# Complaint about Gap Jeans



## lou29 (Dec 5, 2006)

Does anyone know the e-mail address to Gap customer complaints? I bought some jeans yesterday and when i tried them on today i noticed there are two holes at the bottom by the ankle seam either side of the back seam. I drove about 50 miles (and i got lost     )yesterday to get these jeans and am i'm gutted! I'm hoping that Gap will send me a replacement pair in the post cause i don't fancy having to drive up there again anytime soon   
Does anyone have any advice on how i should word this e-mail to make sure i get the jeans posted to me and not have to drive up there again to get them also will they definately send me a replacement pair wont they?   What do you think? 
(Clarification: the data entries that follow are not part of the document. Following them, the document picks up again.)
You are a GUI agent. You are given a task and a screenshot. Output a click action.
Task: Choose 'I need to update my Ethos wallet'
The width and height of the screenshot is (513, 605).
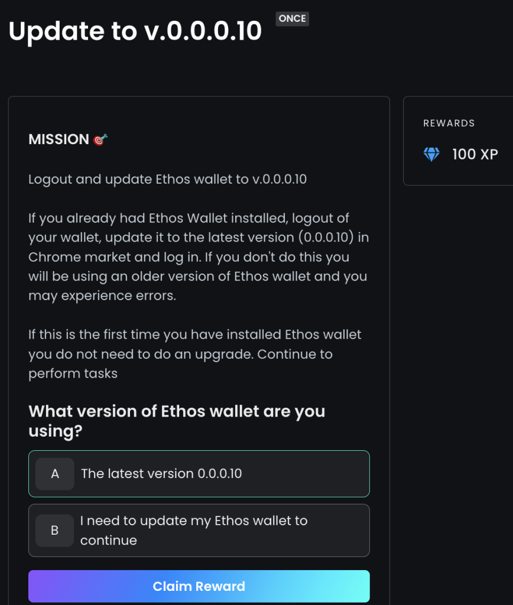coord(199,530)
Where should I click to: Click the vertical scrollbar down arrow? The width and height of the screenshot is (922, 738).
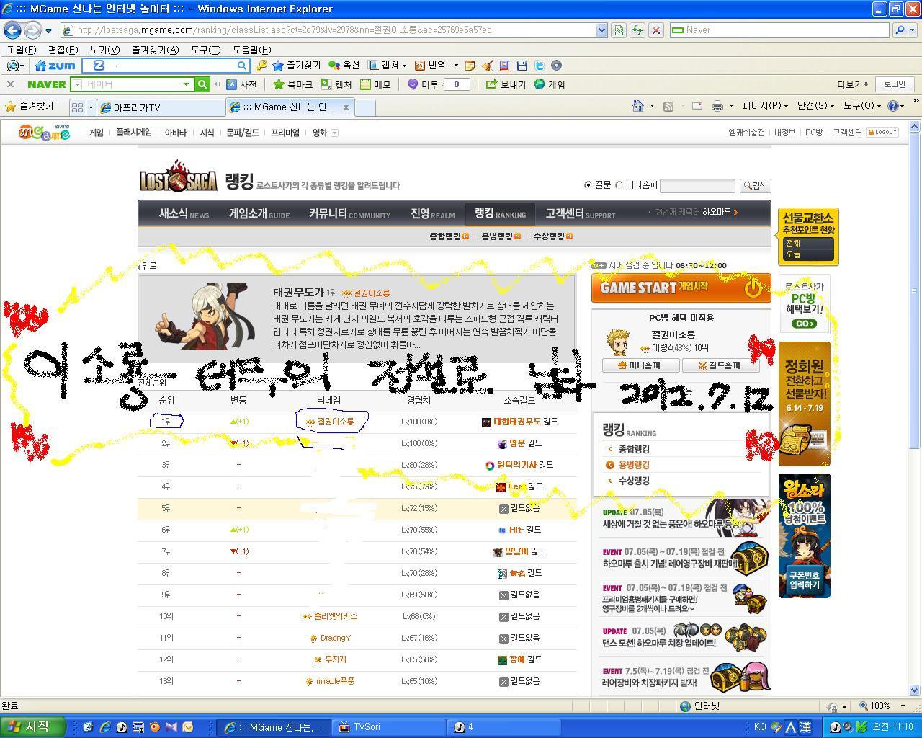click(x=916, y=690)
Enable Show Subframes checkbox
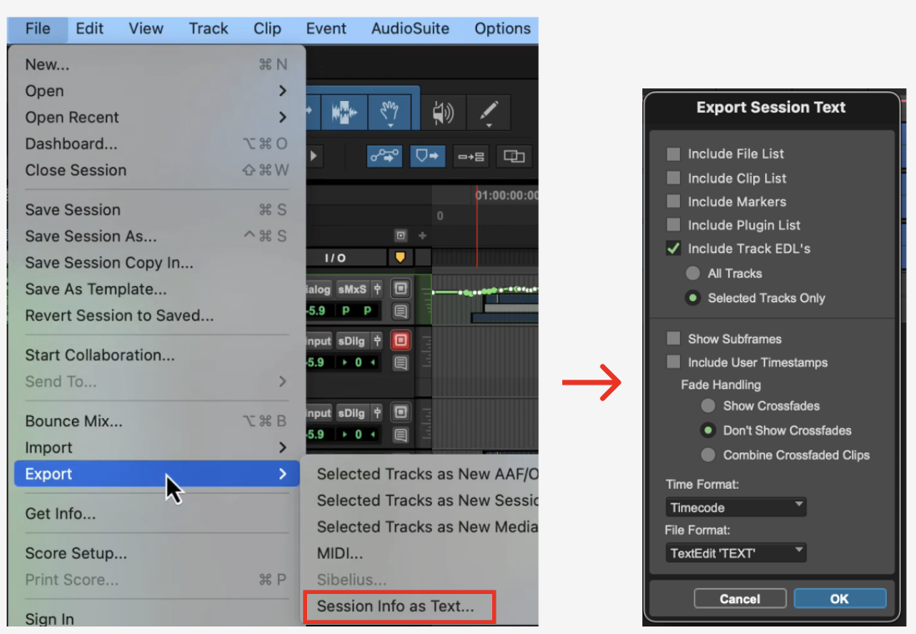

I've just done a quick google and haven't come up with anything for this country? 

Thanks in advance.  
Lou.


----------



## professor waffle (Apr 23, 2005)

Don't know an address hon but i'd state that you bought the jeans from a reputable company you have been loyal too, that you are very disappointed to be let down like this. Usually stating that thishas caused you considerable inconvenience which includes wasting time & petrol for the journey should do the trick!


----------



## ☼♥ Minxy ♥☼ © (Jan 13, 2005)

Hi

I've no idea how they're replacement of clothes works but you may find that they would want you to return the jeans to them to take a look before they replace them.  I would give them a call and ask them what their procedures are.  You could always call the actual shop you bought them from and explain situation to them and see what they say.

I'd also take a couple of photos of the wholes if you can so if you can email them, attach those.

They're usually really go at doing exchanges/refunds so I'm sure you won't have too many problems.

Take care
Natasha


----------



## lou29 (Dec 5, 2006)

Thanks Natasha and prof waffle. Well i gave up trying to find the address and phoned them   The lady i spoke to was lovely. I explained the situation and she said send them back to us and i'll locate a replacememt pair and get them sent on to you. They do want me to send back the faulty pair but will refund the postage, how good is that! I'm chuffed to bits. I really didn't want to have to drive back again so soon. Can't wait to get the new jeans, haven't got anything else that fits at the moment   nevermind will see the benefit of my gym attendance soon i hope  
Lou.


----------